第4話
日曜日とはいえ、名古屋駅は仕事に向かうサラリーマンでごった返している。休日まで仕事、お疲れ様です。
そんなサラリーマンを横目に、腕を組みながら歩いているカップルもいる。今からどこかにいくのか、あるいはもうすでにイッた後なのか……

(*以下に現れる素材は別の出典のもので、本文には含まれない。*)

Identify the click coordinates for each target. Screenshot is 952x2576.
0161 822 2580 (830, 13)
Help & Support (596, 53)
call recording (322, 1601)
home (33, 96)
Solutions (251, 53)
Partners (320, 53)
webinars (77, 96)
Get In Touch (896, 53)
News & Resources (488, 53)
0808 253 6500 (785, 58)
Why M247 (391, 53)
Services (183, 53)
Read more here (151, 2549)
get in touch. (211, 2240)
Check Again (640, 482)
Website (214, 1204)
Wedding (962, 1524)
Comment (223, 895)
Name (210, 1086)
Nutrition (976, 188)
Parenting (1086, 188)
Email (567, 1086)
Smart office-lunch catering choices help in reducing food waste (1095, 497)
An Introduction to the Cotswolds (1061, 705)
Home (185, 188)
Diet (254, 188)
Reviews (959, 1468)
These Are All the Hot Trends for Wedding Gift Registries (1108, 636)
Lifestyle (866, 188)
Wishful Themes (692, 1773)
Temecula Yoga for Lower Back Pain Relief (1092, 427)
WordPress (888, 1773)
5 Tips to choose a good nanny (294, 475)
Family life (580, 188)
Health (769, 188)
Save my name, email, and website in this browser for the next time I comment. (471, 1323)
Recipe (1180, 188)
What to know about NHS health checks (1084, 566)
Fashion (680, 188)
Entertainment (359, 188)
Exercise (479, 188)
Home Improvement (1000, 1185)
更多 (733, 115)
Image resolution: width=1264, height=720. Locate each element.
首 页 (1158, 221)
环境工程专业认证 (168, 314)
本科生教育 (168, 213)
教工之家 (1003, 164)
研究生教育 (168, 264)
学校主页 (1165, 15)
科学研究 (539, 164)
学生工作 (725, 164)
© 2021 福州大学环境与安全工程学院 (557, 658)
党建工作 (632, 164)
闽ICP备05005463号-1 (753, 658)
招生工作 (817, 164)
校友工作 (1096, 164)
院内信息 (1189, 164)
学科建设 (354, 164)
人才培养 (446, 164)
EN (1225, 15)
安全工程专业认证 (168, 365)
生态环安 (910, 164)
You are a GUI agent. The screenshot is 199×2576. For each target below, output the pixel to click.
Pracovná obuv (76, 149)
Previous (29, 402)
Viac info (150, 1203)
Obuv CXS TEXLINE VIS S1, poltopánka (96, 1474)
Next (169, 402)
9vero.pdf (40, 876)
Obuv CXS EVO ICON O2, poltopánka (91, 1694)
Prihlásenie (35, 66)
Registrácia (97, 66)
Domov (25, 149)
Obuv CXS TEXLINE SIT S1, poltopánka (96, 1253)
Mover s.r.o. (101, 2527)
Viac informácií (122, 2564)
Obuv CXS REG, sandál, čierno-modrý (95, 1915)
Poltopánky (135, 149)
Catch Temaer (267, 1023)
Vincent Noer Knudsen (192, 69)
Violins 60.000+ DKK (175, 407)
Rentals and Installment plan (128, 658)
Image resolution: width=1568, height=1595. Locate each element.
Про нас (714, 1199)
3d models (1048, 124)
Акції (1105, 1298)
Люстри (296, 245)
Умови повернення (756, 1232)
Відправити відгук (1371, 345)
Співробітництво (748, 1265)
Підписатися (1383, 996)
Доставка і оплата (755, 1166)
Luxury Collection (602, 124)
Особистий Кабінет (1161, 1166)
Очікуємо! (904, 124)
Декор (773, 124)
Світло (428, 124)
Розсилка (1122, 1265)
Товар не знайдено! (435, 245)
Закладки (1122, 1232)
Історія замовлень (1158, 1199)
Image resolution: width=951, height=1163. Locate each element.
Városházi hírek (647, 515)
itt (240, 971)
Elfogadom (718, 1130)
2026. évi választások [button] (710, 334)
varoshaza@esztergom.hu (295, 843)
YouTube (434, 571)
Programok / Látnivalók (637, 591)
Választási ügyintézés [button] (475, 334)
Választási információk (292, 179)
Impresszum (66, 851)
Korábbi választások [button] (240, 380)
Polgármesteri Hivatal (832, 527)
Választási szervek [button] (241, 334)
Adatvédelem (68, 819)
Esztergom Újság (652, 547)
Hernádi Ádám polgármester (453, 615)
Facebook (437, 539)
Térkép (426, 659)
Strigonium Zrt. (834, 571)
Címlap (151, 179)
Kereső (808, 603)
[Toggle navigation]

記憶の片隅に追いやったはずだったが、あの女が忘れられない。言葉からして、女あいつは俺のこと、もしくは響のことを知っていた。でも俺たちは知らない。
「あの魔力量、大隊長並みか……」
「ん?どうかした?」
「いやなんでもない」
「…………」
あの魔力量は、以前魔法養成所で会った早川大隊長のそれと近いものがあった。かなり昔のことだ。あまり覚えていないが。
「ねえ光一くん」
響が急に俺の進行方向に体をねじ込んでくる。
「なにか隠してる……?」
「何も隠してないよ?」
嘘だ。俺は大きなものをこの人に隠している。
響が下から覗き込んでくる。彼女の瞳には沢山の感情が見え隠れしている。
「私信頼されてない?」
「信頼してるよ?友として、仲間として」
俺は信頼している。
俺の中に何を見たのか、響は悲しい顔をしつつゆっくりと身を引きながら、小さく「嘘つき……」と呟きスタスタと歩いて行ってしまう
俺は信頼している。でも君が、靏音響が俺を信頼仕切っていない。
「おや?フラれちゃったのかな?」
急に後ろから肩に腕を回される。
「そんなんじゃねーよ」
「知ってる知ってる。からかっただけだって」
「つうかいつから見てたんだよ大地」
齋藤さいとう大地だいち――俺の住むマンションの一個下の住人で、俺と同期。つまりこいつも今日八咫烏に入隊するということ。
「ちょっと前だよ?」
「コンビニにいたところは?」
「コンビニ?」
あの女は見ていないのか。何か知っていればよかったんだがな。
「光一お前コンビニでデートか」
「普通に響がお茶買ってただけだよ」
「お前の飲ませてやればよかったじゃん」
「持ってきてない」
「いやそうじゃなくて、そのアレだよ、持ってるだろ?というかついてるだろ?」
俺は何も言わずに大地をどつく。勘弁してくれ、明日から高校生だぞ。なんで公共の場でこんなことを大きな声で言えるんだ。
「いてて、ちょっと厳しくない?」
「お前の下ネタの方が厳しい」
「悪かったって。もう言わない」
「ぜってー言うなよ?特に高校では」
「分かった分かった」
大地は腹をさすりながらヘラヘラ笑っている。こいつまた言うな?
「それで?なんで響ちゃんは怒って先行っちゃったの?」
俺はコンビニでの事、女の魔力量は早川大隊長にも匹敵するだろうという事、そして響に何か隠してないかと言われた事を話す。
「そりゃお前が悪いわ」
大地は特に考える事なく即答する。
「参考にはしないがに理由を聞きたい」
「参考にしないんだったら聞くなよ。まあほら、女の勘は外れないって事だよ」
「俺の勘はお前を信じるなと言ってるけど?」
「男の勘は信じちゃダメだ。あれはいつもポジティブだからな」
「なんだそれ」
それは単にお前がポジティブなだけなんじゃ……
「それを当てにして俺は何度玉砕したことか……」
こいつ接点がほとんどない女子に急に告白したりしてるからな。
顔はいいし、日焼けしていてスポーツマンって感じもある。ちょっと周りの空気が読めないところがあるが、そこさえ目を瞑れば性格は悪くない。でもなんて言うか、ザンネンなイケメンって感じだ。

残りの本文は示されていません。